Repubblica 1.9.17
Nerone l’ecomostro infinito di Roma
Il sipario sul colossal è calato il 19 giugno La Regione Lazio aveva investito un milione
Dopo il flop mancano i soldi per smontare il mega palco al Palatino
di Sergio Rizzo
NELLA
Roma monumentale mancava un monumento allo spreco e all’oltraggio
ambientale. Lacuna ora finalmente colmata con l’ecomostro di ferro alto
trentasei metri e largo quaranta che troneggia da qualche mese sul
Palatino. Il ciclopico groviglio di tubi è quel che resta del Divo
Nerone, un’opera rock benedetta dal ministero dei Beni culturali le cui
repliche erano previste lì dentro fino a settembre inoltrato, davanti a
una platea di tremila posti a sedere. Il sipario è invece calato il 19
giugno. E abbiamo la certezza che non si alzerà mai più. Non sul
Palatino, di sicuro. Intervistato dall’Agenzia Italia dopo un debutto
claudicante, il suo organizzatore Cristian Casella aveva prospettato per
quello spettacolo, stroncato fulmineamente dalla critica e dal
pubblico, una sopravvivenza almeno ventennale.
SEGUE A PAGINA 19
SVENTATO
questo pericolo, lo stesso non si può dire purtroppo per l’ecomostro.

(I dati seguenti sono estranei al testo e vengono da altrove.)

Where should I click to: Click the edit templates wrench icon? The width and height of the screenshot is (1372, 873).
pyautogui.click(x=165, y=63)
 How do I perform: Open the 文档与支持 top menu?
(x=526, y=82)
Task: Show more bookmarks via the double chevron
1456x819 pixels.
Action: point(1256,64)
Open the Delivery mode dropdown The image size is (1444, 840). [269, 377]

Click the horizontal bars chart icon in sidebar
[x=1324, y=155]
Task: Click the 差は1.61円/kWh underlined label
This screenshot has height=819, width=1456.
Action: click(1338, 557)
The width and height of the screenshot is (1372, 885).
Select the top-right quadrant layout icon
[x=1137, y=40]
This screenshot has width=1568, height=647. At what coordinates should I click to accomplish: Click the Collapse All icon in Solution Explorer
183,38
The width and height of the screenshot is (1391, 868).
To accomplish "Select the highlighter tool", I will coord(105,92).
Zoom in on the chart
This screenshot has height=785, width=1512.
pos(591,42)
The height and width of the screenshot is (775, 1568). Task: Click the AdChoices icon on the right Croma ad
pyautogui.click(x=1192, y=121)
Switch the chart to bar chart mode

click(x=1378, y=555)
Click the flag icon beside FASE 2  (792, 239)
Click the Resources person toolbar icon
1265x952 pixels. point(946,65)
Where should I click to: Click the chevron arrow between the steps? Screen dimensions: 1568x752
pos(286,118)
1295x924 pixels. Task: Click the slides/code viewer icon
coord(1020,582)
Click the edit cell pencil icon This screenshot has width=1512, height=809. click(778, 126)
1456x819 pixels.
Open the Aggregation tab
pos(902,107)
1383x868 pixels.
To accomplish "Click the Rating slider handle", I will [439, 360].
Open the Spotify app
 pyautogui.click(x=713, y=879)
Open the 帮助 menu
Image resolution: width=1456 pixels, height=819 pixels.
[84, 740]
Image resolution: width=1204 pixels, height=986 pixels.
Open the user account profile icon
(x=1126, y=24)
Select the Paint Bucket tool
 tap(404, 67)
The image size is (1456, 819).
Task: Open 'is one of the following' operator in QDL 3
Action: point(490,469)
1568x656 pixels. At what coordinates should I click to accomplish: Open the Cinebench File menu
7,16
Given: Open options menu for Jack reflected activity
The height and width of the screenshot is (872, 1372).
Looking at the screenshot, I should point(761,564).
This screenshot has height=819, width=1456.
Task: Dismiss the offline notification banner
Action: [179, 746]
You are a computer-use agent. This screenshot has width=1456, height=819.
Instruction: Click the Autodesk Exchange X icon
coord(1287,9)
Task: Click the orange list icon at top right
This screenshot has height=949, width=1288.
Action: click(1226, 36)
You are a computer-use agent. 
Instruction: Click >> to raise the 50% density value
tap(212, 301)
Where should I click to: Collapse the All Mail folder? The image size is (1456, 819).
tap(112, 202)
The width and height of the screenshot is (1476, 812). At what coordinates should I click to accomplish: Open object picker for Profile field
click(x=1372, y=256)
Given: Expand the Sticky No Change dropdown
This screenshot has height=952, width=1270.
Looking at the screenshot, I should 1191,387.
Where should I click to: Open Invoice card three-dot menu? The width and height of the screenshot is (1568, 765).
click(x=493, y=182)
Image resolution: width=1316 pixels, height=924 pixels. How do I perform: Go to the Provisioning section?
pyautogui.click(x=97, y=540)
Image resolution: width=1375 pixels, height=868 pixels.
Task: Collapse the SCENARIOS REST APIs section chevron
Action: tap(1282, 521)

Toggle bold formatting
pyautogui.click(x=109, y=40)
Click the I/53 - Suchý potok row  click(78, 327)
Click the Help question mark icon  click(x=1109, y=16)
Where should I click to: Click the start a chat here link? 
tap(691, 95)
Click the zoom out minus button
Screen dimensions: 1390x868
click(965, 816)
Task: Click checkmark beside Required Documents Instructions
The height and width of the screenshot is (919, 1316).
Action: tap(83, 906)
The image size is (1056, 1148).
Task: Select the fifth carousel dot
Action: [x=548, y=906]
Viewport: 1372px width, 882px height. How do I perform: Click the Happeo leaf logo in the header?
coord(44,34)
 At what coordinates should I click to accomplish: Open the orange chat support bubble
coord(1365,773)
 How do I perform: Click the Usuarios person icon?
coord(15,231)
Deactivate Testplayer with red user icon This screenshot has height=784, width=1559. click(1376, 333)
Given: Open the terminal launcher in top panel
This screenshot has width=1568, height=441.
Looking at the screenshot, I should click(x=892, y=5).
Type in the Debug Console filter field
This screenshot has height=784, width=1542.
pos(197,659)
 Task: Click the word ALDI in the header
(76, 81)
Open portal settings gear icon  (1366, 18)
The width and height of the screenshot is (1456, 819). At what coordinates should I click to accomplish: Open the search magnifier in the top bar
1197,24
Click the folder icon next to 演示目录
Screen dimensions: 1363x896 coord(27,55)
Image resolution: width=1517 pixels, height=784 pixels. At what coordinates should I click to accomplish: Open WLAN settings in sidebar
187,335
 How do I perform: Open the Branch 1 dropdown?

Sapendo come vanno le cose in Italia, il rischio che quell’immenso
obbrobrio metallico finisca per diventare a tempo indeterminato parte
del paesaggio dei Fori imperiali va messo nel conto.
Non sarebbe
neppure un inedito. Riaffiora alla mente la storia del meraviglioso
Tempio di Apollo a Selinunte, rimasto imprigionato per 12 (dodici) anni
da impalcature arrugginite, per indifferenza dei politici, sciatteria
dei burocrati e la solita scusa della mancanza di denari. E qui il
problema non si presenta molto diverso, soprattutto per l’ultimo
aspetto. Per abbattere quel monumento metallico così proporzionato alle
dimensioni della follia che l’ha generato da superare in altezza perfino
il Colosseo (l’anfiteatro Flavio misura 48 metri ma è sotto il colle
Palatino) servono un sacco di soldi. Dovrebbe scucirli Nero Divine
Ventures, la società organizzatrice, che però non ha pagato nemmeno gli
artisti: figuriamoci se ha i quattrini necessari a smontare chilometri
di tubi.
Accanto ai fratelli Cristian e Marco Casella, il primo
già collaboratore per l’immagine di Silvio Berlusconi quando il
Cavaliere era a palazzo Chigi e il secondo già responsabile dei giovani
di Forza Italia, c’è pur sempre la Regione Lazio, che attraverso la
società controllata Lazio Innova ha sborsato per entrare in questa
discutibilissima operazione più di un milione di soldi pubblici. Così
incautamente che quando ha visto la mala parata ha pensato bene di
avviare un’indagine per capire come è riuscita a infilare se stessa in
questo pasticcio. E non è nemmeno escluso che su questa faccenda, come
ha raccontato sulle pagine di Repubblica il nostro Gabriele Isman, non
si accenda il faro della Corte dei conti. Difficile immaginare come
adesso la Regione presieduta da Nicola Zingaretti possa prendere in mano
la situazione. E poi, a che titolo?
Quanto al Campidoglio, nella
storiaccia del Divo Nerone non c’entra nulla. L’ecomostro sorge infatti
nell’area dei Fori di pertinenza statale. Dove l’amministrazione
capitolina non ha dunque voce in capitolo. Il che non toglie una virgola
al fatto che quell’offesa al patrimonio culturale sia stata perpetrata a
Roma, e forse una parolina da parte della sindaca o di chi per lei
sarebbe stata gradita anche prima del patatrac. Ma tant’è.
Infine
il ministero dei Beni culturali, che invece in questa vicenda ha le
principali responsabilità politiche, avendo autorizzato ecomostro e
spettacolo. Il soprintendente Francesco Prosperetti, che dopo aver
firmato la concessione ha detto di essere rimasto sorpreso dalle
dimensioni del palco, in proposito è stato molto chiaro. Le sue parole
suonano come una sentenza: «È buon costume che davanti al patrocinio del
ministero le soprintendenze non pongano vincoli». Traduzione: ci hanno
detto di farlo e l’abbiamo fatto. E anche qui sarebbe interessante
sapere com’è andata davvero.
A questo punto c’è solo una cosa che
potremmo ritenere ancor meno accettabile del danno arrecato con questa
operazione non soltanto ai contribuenti italiani ed europei (il milione
versato dalla Regione viene dai fondi comunitari) ma anche all’immagine
di una capitale che già non se la passa bene. Ossia, lo scaricabarile:
se ne sente già l’odore. Per favore, risparmiateci almeno quello, e che
ognuno, per una volta tanto, si assuma le proprie responsabilità.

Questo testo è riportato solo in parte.